This project implements a UI detection model using FastAPI and PyTorch. The model is designed to analyze UI elements from images and return their properties in a structured JSON format. It leverages a custom neural network architecture for feature extraction and classification.
.
├── data
│ ├── annotations
│ │ └── screenshot1.json
│ └── images
├── models
│ └── uinet.py
├── src
│ ├── api
│ │ └── main.py
│ ├── data
│ │ └── dataset.py
│ └── train.py
├── requirements.txt
└── .gitignore
- data/annotations/screenshot1.json: Contains the annotations for UI elements in JSON format.
- data/images/: Directory to store images for training and analysis.
- models/uinet.py: Defines the
UIDetectionNet
class, which is the neural network architecture used for UI detection. - src/api/main.py: Contains the FastAPI application and the endpoint for analyzing images.
- src/data/dataset.py: Implements the
UIDataset
class for loading images and their corresponding annotations. - src/train.py: Script to train the model using the dataset.
- requirements.txt: Lists the dependencies required to run the project.
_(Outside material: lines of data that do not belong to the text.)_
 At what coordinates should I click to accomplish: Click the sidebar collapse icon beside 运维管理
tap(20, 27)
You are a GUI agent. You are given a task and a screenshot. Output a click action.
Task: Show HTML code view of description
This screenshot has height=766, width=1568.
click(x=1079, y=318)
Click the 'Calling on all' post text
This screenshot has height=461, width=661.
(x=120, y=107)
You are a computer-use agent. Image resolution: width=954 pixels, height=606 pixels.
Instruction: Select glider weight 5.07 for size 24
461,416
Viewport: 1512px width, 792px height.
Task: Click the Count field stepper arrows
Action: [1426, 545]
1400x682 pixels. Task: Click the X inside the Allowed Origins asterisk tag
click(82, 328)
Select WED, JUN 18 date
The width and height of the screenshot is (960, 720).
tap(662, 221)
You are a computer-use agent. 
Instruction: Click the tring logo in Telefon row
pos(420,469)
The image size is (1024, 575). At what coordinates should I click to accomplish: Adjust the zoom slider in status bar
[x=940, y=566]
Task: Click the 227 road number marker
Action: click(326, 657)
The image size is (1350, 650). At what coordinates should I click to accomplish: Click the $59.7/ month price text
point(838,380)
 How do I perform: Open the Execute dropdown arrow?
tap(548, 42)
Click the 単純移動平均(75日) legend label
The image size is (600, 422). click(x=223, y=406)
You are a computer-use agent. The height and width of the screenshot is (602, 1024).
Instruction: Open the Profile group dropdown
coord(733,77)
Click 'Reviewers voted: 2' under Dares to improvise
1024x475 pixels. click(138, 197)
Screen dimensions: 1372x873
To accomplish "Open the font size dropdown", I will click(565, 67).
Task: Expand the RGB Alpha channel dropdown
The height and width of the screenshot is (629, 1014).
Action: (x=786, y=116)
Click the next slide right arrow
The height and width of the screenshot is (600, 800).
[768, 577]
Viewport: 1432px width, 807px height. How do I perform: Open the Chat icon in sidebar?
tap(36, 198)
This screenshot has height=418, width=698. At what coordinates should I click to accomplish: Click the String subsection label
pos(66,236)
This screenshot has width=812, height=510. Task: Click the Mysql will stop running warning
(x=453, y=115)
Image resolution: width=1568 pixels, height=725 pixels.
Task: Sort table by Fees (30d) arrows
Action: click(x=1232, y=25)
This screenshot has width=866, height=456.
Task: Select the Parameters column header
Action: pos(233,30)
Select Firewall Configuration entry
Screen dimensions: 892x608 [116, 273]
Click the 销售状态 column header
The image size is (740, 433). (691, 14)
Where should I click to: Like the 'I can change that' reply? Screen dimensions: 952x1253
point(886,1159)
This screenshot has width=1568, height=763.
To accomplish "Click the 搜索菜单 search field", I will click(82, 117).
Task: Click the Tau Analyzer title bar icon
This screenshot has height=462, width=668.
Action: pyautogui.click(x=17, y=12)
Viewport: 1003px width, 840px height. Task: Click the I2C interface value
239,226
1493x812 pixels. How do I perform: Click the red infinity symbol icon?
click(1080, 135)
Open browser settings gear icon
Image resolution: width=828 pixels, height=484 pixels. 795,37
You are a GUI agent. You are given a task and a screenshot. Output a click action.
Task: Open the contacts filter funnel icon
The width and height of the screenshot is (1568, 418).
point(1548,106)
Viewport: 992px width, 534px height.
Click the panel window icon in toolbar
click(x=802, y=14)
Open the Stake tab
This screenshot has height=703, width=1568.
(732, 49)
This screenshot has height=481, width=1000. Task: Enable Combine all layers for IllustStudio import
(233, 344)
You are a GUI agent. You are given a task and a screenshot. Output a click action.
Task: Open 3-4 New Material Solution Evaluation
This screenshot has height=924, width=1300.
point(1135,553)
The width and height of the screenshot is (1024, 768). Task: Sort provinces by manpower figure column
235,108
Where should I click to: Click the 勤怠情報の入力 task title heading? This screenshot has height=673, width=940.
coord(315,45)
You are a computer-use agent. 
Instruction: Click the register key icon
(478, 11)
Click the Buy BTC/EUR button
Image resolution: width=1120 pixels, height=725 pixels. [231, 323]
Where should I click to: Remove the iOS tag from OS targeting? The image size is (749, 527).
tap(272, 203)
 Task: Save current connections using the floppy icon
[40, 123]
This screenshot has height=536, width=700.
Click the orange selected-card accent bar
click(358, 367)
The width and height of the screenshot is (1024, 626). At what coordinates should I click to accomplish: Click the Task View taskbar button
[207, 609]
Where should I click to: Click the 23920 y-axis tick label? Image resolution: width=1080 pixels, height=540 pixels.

Make sure you have Python 3.8 or higher installed. You can create a virtual environment and install the required packages using the following commands:
# Create a virtual environment
python -m venv venv
# Activate the virtual environment
# On Windows
venv\Scripts\activate
# On macOS/Linux
source venv/bin/activate
# Install the required packages
pip install -r requirements.txt
To train the model, ensure that you have your images in the data/images
directory and the corresponding annotations in the data/annotations
directory. Then, run the following command:
python src/train.py
This will start the training process, and the model will be saved to models/trained_model.pth
after each epoch.
To start the FastAPI server, run the following command:
uvicorn src.api.main:app --reload
This will start the server at http://127.0.0.1:8000
. You can access the interactive API documentation at http://127.0.0.1:8000/docs
.
- POST /analyze: This endpoint accepts an image file and returns the detected UI elements in JSON format.
You can use tools like Postman or cURL to test the API. Here’s an example using cURL:
curl -X POST "http://127.0.0.1:8000/analyze" -F "file=@path_to_your_image.jpg"
The response will be a JSON object containing the detected UI elements:
{
"widgets": [
{
"type": "button",
"properties": {
"x": 100,
"y": 200,
"width": 120,
"height": 40,
"text": "Submit",
"style": {
"backgroundColor": "#007bff",
"color": "#ffffff"
}
}
}
]
}
- Ensure that your images and annotations are correctly formatted to avoid errors during training or analysis.
- You can modify the model architecture in
models/uinet.py
to experiment with different configurations.
Feel free to contribute to the project or raise issues if you encounter any problems!